Also how much have XR been infiltrated I wonder...Cant be very hard.

Regarding the upcoming actions I have caught wind of some of the plans...sounds like it will be a good spectacle at the very least! Some good logistics in the pipeline too (if the actions last long enough to see them actualised)

I’d be surprised if plod didn’t know their plans for next week. Boats have been banned, & I suspect also, it’ll all be over in a day, tops. Kettle tactics right from the off, with mass arrests.
 
Not really their fault is it? There are radical history blogs (good London calendar here: http://past-tense.org.uk/pdf/calendar2015.pdf ) but they are pretty niche and unlikely to even come up in google searches unless you are looking for very specific things. People can only learn about these things in person most of the time. There's definitely space for a well-made website that gives a good history of the last 30-50 years of agitation/protest/riots in the UK but it's a huge project and would probably need funding to be really both comprehensive and easy to use.

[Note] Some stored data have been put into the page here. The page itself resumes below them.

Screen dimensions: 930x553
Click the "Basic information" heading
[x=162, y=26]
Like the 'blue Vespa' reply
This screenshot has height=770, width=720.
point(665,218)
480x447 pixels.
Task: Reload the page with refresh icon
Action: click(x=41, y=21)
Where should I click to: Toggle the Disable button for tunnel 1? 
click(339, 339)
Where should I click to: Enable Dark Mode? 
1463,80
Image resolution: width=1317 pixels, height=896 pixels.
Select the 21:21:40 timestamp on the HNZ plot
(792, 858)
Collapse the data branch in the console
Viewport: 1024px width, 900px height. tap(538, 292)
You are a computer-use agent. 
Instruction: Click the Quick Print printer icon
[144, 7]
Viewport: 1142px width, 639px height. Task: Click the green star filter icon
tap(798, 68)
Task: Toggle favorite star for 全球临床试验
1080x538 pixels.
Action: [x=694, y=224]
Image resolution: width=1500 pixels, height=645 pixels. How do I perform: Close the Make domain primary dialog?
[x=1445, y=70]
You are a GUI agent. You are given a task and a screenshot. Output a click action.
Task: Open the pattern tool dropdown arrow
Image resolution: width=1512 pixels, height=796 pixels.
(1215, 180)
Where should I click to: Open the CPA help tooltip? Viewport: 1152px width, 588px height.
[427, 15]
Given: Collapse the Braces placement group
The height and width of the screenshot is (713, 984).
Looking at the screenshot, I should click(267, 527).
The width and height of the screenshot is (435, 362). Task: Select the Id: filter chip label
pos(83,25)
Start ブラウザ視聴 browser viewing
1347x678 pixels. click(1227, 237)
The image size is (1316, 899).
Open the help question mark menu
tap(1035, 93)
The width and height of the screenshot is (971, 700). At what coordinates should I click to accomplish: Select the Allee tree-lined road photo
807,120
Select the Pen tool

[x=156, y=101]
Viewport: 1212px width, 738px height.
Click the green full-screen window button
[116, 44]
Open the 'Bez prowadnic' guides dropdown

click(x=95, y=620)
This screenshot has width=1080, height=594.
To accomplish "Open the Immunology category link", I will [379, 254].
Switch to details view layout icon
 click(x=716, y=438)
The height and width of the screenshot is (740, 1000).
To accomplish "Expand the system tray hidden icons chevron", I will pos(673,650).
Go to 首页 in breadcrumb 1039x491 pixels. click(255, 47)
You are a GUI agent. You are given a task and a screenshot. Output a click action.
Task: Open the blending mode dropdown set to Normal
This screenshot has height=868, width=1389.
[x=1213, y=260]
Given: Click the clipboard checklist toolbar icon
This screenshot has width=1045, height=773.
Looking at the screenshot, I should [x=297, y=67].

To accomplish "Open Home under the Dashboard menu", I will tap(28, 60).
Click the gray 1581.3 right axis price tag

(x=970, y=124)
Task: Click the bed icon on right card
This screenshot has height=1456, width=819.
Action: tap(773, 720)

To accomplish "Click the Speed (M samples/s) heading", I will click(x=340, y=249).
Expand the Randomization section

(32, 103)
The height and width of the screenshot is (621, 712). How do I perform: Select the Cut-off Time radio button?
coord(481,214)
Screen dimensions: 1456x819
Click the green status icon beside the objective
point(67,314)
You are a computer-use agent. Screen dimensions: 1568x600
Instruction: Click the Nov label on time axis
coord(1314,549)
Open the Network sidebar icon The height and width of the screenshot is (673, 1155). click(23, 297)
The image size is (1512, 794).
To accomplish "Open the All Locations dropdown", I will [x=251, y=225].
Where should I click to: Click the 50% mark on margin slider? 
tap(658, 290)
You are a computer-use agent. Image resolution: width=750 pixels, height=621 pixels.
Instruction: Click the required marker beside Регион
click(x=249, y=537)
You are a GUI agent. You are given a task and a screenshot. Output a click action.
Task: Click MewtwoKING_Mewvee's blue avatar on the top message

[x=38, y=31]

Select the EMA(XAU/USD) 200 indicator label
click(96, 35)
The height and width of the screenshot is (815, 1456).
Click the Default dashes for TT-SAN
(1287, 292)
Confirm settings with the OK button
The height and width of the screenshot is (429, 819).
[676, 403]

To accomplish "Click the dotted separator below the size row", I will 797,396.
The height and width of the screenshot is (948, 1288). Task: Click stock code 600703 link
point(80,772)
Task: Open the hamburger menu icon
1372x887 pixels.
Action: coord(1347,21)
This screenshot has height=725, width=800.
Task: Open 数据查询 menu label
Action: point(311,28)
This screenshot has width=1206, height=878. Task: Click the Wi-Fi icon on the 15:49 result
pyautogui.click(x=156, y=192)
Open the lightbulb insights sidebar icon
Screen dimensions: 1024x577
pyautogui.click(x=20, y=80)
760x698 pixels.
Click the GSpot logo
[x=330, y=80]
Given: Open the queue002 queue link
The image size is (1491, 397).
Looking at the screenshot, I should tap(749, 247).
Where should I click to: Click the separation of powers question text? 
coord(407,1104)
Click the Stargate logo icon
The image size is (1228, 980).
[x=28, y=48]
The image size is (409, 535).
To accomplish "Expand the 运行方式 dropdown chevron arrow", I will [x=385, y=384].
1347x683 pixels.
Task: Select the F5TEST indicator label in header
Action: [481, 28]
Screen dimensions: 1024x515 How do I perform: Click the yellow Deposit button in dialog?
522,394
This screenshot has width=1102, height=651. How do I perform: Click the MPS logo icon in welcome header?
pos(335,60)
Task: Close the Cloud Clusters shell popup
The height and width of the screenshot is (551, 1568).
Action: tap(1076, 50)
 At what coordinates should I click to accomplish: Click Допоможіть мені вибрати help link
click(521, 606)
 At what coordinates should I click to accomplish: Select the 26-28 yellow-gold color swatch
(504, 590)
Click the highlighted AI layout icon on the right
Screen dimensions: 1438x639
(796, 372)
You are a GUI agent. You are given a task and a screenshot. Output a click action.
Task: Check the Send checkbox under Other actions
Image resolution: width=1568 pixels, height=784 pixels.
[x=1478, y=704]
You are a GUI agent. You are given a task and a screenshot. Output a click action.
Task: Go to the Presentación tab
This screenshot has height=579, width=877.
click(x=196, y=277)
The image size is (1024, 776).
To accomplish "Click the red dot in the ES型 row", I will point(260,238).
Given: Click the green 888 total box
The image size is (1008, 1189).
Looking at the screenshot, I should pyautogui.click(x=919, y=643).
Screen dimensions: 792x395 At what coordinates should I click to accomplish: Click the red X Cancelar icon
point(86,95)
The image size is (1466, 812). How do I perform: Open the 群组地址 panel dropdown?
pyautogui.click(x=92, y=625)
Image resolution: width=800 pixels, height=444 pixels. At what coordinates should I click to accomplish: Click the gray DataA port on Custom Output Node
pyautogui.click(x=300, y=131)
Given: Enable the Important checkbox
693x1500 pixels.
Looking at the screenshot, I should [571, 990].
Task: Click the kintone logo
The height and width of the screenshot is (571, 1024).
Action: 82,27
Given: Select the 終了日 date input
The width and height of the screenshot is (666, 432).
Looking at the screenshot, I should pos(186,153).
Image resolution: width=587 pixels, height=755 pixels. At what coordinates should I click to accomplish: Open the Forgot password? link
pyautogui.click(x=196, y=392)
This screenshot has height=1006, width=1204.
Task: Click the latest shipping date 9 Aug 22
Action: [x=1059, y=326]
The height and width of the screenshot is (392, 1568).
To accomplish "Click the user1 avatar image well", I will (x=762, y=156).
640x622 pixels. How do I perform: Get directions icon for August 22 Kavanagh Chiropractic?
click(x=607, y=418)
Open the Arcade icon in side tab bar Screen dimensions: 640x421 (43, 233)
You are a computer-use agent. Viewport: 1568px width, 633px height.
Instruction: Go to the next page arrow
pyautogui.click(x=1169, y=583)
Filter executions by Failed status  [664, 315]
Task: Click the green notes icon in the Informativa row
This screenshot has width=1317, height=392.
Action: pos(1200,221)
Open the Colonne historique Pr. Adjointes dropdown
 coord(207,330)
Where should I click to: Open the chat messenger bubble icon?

If only there were any books or shit detailing the history if resistance in the UK. Such as https://www.amazon.co.uk/Exist-Resist-Matthew-Smith/dp/0995783209
 
I’d be surprised if plod didn’t know their plans for next week. Boats have been banned, & I suspect also, it’ll all be over in a day, tops. Kettle tactics right from the off, with mass arrests.

As previously said, what's the point in kettling those who's intention is to stay put?
 
Not really their fault is it? There are radical history blogs (good London calendar here: http://past-tense.org.uk/pdf/calendar2015.pdf ) but they are pretty niche and unlikely to even come up in google searches unless you are looking for very specific things. People can only learn about these things in person most of the time. There's definitely space for a well-made website that gives a good history of the last 30-50 years of agitation/protest/riots in the UK but it's a huge project and would probably need funding to be really both comprehensive and easy to use.
yeh it's obvs nothing someone could do from looking at things like schnews, do or die, the chronology of anti-authority violence in the 80s etc etc :rolleyes: not to mention violent london etc
 
Never been in a static one either. Notice what's happening and get punchy and out your pop. Or you get nicked.
oh i agree. if you know what to look for it's obvious when a kettle's coming. but so few people have their wits about them. case in point: when bush came to london in 2004 there was an action meeting at victoria station. i spoke to the organisers and asked them what the plan was if a kettle was imminent. 'oh we'll have a meeting' they said, ignoring the fact that you might have 30 seconds to choose whether to stay or go. a loose line of cops formed outside the assembled throng, and i made sure i was outside that line. so when the whistle went to move off the police moved in and of maybe 150 people only i and 3 or 4 others evaded the kettle.
 
Yeah, I don't think the problem is a lack of resources on radical history out there, although of course it would be better if there were more.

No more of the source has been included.